Le Tribunal Administratif de Lyon a été saisi par Mme A... d’un recours en excès de pouvoir contre la décision implicite de rejet de l’Agence nationale de l’habitat (ANAH) relative au retrait de la prime « MaPrimeRénov’ ». L’ANAH a opposé un non-lieu à statuer, faisant valoir qu’elle avait, avant l’introduction de la requête, fait droit au recours préalable de Mme A... par une décision explicite du 9 janvier 2024. Constatant que cette décision favorable s’était substituée à la décision implicite contestée, le tribunal a jugé que les conclusions de la requête étaient dépourvues d’objet. En application du 4° de l’article R. 222-1 du code de justice administrative, la requête a été rejetée comme manifestement irrecevable.
Texte intégral
Vu la procédure suivante :
Par une requête enregistrée le 11 mars 2024, Mme B... A..., doit être regardée comme demandant au tribunal d’annuler la décision implicite de rejet née du silence gardé par la directrice générale de l’Agence nationale de l’habitat sur son recours préalable contre la décision prononçant le retrait de la prime de transition énergétique « MaPrimeRénov’ » qui lui avait été accordée.
Par un mémoire en défense, enregistré le 30 janvier 2025, l’Agence nationale de l'habitat conclut au non-lieu à statuer sur la requête.
Elle soutient que le recours administratif préalable à l’encontre de la décision de retrait de la prime de transition énergétique « MaPrimeRénov’ » de Mme A... a reçu une réponse favorable le 9 janvier 2024.
Vu les autres pièces du dossier.
Vu le code de justice administrative.
Considérant ce qui suit :
Aux termes de l'article R. 222-1 du code de justice administrative : « (…) les présidents des tribunaux (…) peuvent, par ordonnance : (…) / 4° Rejeter les requêtes manifestement irrecevables, lorsque la juridiction n'est pas tenue d'inviter leur auteur à les régulariser ou qu'elles n'ont pas été régularisées à l'expiration du délai imparti par une demande en ce sens ; (...) ».
Il ressort des pièces du dossier que, antérieurement à l’introduction de la requête, par une décision explicite du 9 janvier 2024 s’étant substituée à la décision implicite de rejet contestée, l'Agence nationale de l'habitat a donné une réponse favorable au recours administratif préalable formé par Mme A... et reçu le 21 novembre 2023. Dans ces conditions, les conclusions de la requête à fin d’annulation de la décision de rejet de son recours administratif préalable relatif à l’octroi de la prime de transition énergétique « MaPrimeRénov’ » sont dépourvues d’objet. Par suite, la requête de Mme A... doit être rejetée comme manifestement irrecevable en application du 4° de l’article R. 222-1 du code de justice administrative.
O R D O N N E :
Article 1er : La requête de Mme A... est rejetée.

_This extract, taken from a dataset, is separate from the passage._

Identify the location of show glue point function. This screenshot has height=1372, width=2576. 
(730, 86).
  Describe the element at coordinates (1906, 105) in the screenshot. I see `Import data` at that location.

Article 2 : La présente ordonnance sera notifiée à Mme B... A... et à l'Agence nationale de l'habitat.
Fait à Lyon, le 16 octobre 2025.
Le président de la 4ème chambre,
M. C...
La République mande et ordonne au ministre de l'économie, des finances et de la souveraineté industrielle, énergétique et numérique, à la ministre de la transition écologique, de la biodiversité et des négociations internationales sur le climat et la nature et à la ministre de l'aménagement du territoire et de la décentralisation en ce qui les concerne, ou à tous commissaires de justice à ce requis en ce qui concerne les voies de droit commun contre les parties privées, de pourvoir à l'exécution de la présente décision.